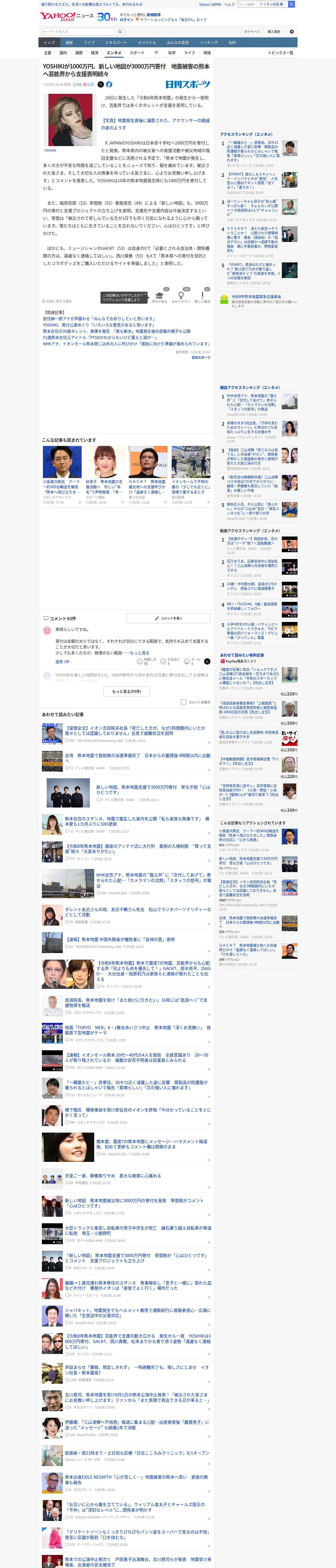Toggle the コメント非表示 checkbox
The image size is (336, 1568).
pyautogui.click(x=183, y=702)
...
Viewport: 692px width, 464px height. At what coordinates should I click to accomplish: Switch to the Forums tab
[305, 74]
* * *
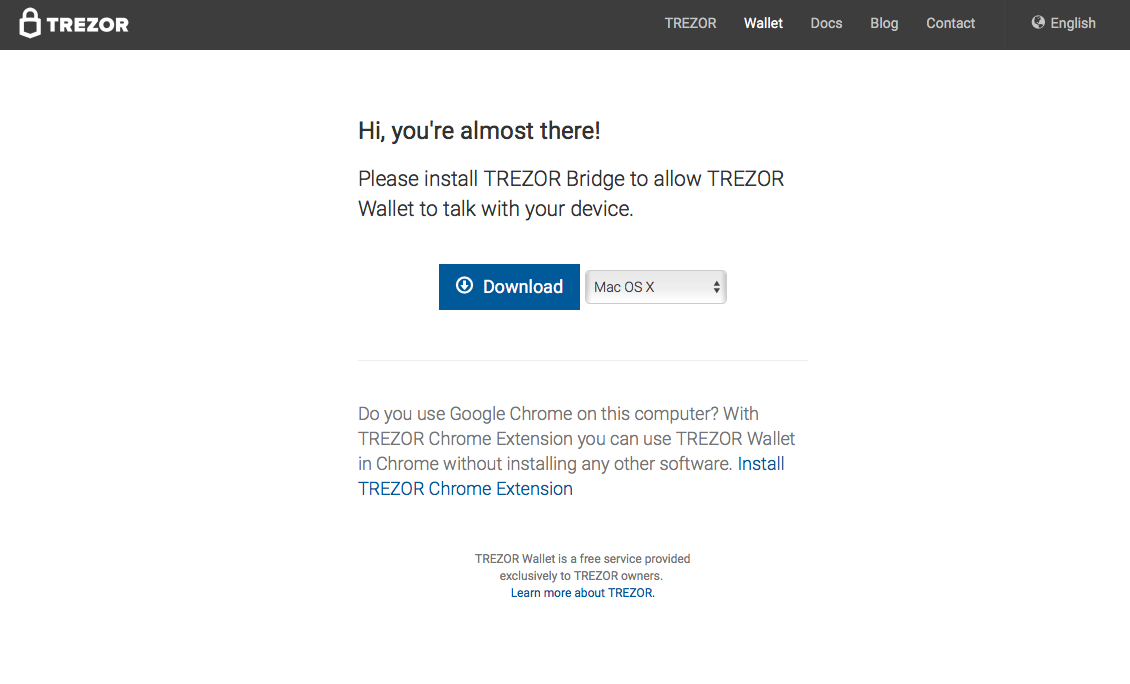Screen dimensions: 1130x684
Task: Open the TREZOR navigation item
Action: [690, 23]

● **To be done**: Repeat the records starting with the line containing "Screen dimensions: 1130x684" and going on through the line containing "Action: [690, 23]", keeping both of those lines, and leave the pictures out.

● **Exercise answer**:
Screen dimensions: 1130x684
Task: Open the TREZOR navigation item
Action: [690, 23]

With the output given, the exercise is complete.